Do more coils mean a better mattress?
Not necessarily — though more coils do cost more to produce. Coil count is one factor in performance, but wire gauge, coil height, encasement quality, and zone architecture matter at least as much. A high coil count in a poorly zoned design performs worse than a lower count in a well-engineered one.
Where coil count genuinely matters: a second micro-coil comfort layer, as used in the Luxury Pillow-Top, Luxury Box-Top, and Wool Mattress, adds body contouring and motion isolation because smaller, more numerous coils respond to finer differences in body shape. That's a meaningful upgrade. But comparing total counts across different models or brands as a simple quality ranking doesn't hold up — the Avocado Firm uses a newer coil design with fewer but differently engineered coils than the Medium, and it performs better for its intended purpose.
What does wire gauge mean, and why does it matter?
Wire gauge measures the thickness of the steel used in each coil. Counterintuitively, a lower gauge number means thicker wire — and a firmer, more durable coil. A higher gauge number means thinner wire, which creates a softer, more responsive coil. Avocado uses multiple wire gauges within a single mattress, varying firmness by zone: thicker-gauge coils in the perimeter, shoulder, and leg zones for structural support and edge stability; slightly thinner-gauge coils through the center hip zone for pressure relief. The specific gauge combinations differ by model.
Why does Avocado use 7 zones when most brands don't use zoned coils at all?
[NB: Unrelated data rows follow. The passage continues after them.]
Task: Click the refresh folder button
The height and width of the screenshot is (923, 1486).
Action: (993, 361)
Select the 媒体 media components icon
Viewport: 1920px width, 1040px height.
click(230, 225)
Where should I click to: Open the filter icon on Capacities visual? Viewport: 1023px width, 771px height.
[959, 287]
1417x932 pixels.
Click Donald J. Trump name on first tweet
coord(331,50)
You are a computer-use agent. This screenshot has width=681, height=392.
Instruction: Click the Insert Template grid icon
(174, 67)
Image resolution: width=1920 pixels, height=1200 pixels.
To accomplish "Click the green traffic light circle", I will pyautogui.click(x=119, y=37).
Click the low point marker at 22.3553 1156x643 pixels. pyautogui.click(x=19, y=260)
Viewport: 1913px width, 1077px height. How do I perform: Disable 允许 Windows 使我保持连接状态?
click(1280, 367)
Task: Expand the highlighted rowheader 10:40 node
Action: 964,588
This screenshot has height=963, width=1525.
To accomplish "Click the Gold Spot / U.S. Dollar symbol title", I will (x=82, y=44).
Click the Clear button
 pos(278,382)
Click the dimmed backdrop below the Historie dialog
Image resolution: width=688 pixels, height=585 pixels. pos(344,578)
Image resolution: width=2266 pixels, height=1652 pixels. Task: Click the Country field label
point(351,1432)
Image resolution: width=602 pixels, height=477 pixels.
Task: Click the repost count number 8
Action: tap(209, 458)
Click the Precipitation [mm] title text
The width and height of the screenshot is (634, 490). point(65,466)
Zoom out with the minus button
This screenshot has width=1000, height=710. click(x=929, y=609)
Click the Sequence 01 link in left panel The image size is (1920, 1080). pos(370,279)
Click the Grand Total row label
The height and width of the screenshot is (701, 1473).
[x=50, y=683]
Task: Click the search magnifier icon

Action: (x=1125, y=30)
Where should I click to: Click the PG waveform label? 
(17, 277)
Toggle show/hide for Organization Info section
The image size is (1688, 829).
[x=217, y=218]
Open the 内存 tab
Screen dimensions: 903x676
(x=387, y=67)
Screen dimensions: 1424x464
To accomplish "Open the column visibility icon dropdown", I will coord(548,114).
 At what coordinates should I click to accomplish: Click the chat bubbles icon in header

Most mattress brands — including many marketed as premium — use unzoned coil units, where every spring is identical regardless of where it sits in the mattress. A small number of brands use zoned systems, and of those, most reinforce only the two long sides. Avocado reinforces all four sides: left, right, head, and foot. That produces seven zones and means edge support runs consistently around the entire perimeter — not just where you're most likely to roll off, but also at the head and foot where the mattress structure is most likely to compress and degrade over time.
The practical difference: the head and foot of the mattress retain their shape and firmness over time; the sleep surface stays consistent from edge to edge; and rotating the mattress — which Avocado recommends regularly — evenly extends the life of the interior zones because the head and foot coil zones are identical.
What is a micro-coil, and how is it different from the base coil unit?
A base coil unit is the primary support system in an innerspring mattress — typically 8 inches tall in Avocado models, engineered for spinal alignment, durability, and load-bearing support. A micro-coil layer is a second, much shallower unit — 1 inch tall in Avocado's case — positioned above the base unit in the comfort zone. Because the coils are smaller and more numerous, they respond to finer body contours and improve motion isolation between sleep partners. Think of the base unit as structural and the micro-coil layer as responsive. The Luxury Pillow-Top, Luxury Box-Top, and Wool Mattress all use both layers.
Why are the coils encased in polypropylene fabric?
The fabric encasement is what allows each coil to move independently — it physically separates each spring from its neighbors. Avocado uses food-grade, non-woven, non-toxic polypropylene for the encasement. Food-grade means it meets the same material standards used for food contact surfaces — no plasticizers, no off-gassing compounds. The encasement is also part of why the innerspring unit passes OEKO-TEX® Standard 100 Class I, EWG Verified®, MADE SAFE®, GREENGUARD Gold, and UL® Formaldehyde-Free testing — the entire finished mattress, coils included, is verified against all six finished-product standards.